Bakan Işıkhan, sosyal medya hesabından yaptığı bir açıklama ile İstanbul’da gerçekleştirilen gösterilere dair önemli görüşlerini ifade etti. Paylaşımında, “İstanbul’da yaşanan gösterilerde ahlak yoksunu provokatör bir grubun Sayın Cumhurbaşkanımıza, merhum annesine ve ailesine yönelik hakaretlerini en şiddetli şekilde kınıyorum” dedi. Bu açıklama, gösterilerin şiddet içeren bir atmosferde gerçekleştiğinin altını çizerken, tarafların ahlaki değerler ve insanlık onuru konusunda büyük bir sorumluluk taşıdığını belirtiyor.
Işıkhan, hakaretin bir hak veya özgürlük olmadığını vurgularken, “Hakaret asla ama asla bir hak, özgürlük değildir” ifadesini kullandı. Bu ifadedeki “asla” kelimesi, Işıkhan’ın bu tür eylemlere karşı olan kararlılığını ve kesin tavrını belirtiyor. Ayrıca, gösterilerde yer alan grup ve bireylerin, sadece “yakıp yıkmayı bilen marjinal gruplar” olarak tanımlanması, onların toplumda kabul görmediğini hissettirmek amacıyla kullanıldı.
Bakan, açıklamasında bu grup ve bireylerin gerçekleştirdikleri eylemlerin, kamu gücüne, kamu malına ve milletin değerlerine verdiği zararları göz ardı etmeyeceklerini belirtti. Bu durum, devlet otoritesinin ve toplumun karşılaştığı tehditlerle savaşma kararlılığını ortaya koyuyor. Ayrıca, gösterilerin arka planında yatan nedenler üzerinde düşünmeye teşvik ediyor. Işıkhan’ın “artık yeter” şeklindeki ifadesi, kabul edilemez olan bu tür eylemler ve davranışlar karşısında toplumun bir duruş sergilemesi gerektiği mesajını veriyor.

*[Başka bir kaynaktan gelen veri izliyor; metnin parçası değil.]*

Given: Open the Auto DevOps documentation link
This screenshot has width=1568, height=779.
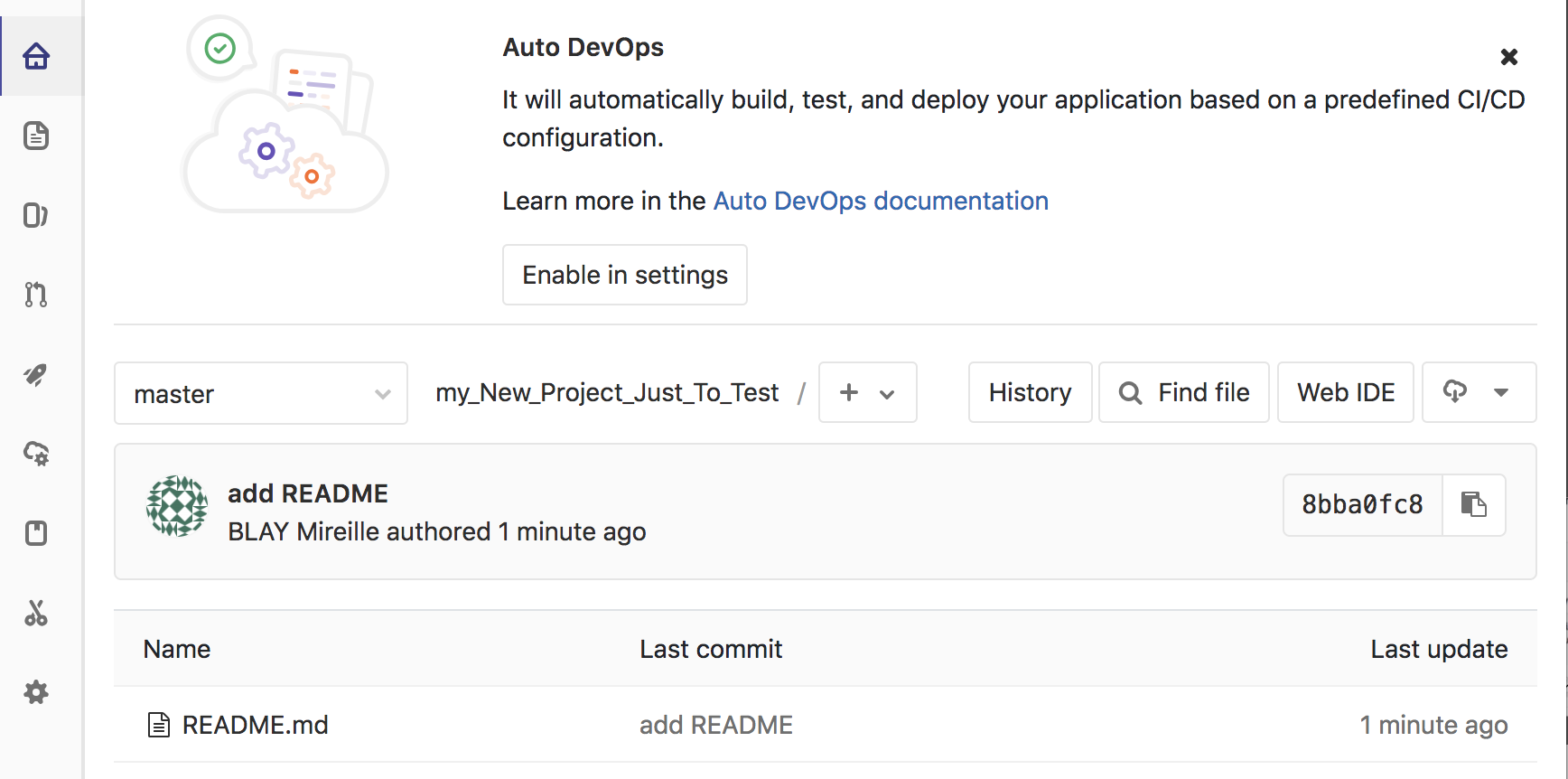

Özellikle gençlerin hedef alındığını öne süren Işıkhan, “Kin ve düşmanlıktan beslenen, gençlerimizi kışkırtan, şiddeti öven ve destekleyen kesimlere sesleniyoruz, artık yeter” diyerek bu gruplara karşı sert bir mesaj verme ihtiyacı hissetti. Gençler üzerinde yapılan bu tür kışkırtmaların, toplumun sosyal dokusuna zarar verebileceğini ve bir neslin daha kötü bir geleceğe sürüklenmesine neden olduğunu savunuyor. Bu bağlamda, toplumun tüm kesimlerinin birlik ve beraberlik içerisinde hareket etmesi gerektiğini ifade ediyor.
Sonuç olarak, Bakan Işıkhan’ın mesajı, toplumda yaşanan kaos ve provokasyonlara karşı bir uyarı niteliği taşıyor. Özgürlük ile sorumluluk arasındaki dengenin önemini vurgularken, şiddet ve düşmanlık yerine anlayış ve saygının hâkim olması gerektiğinin altını çiziyor. Türkiye’de bu gibi olayların tekrar yaşanmaması ve devlet-millet dayanışmasının güçlendirilmesi için toplumun tüm bireylerine büyük bir sorumluluk düştüğünü ifade ediyor.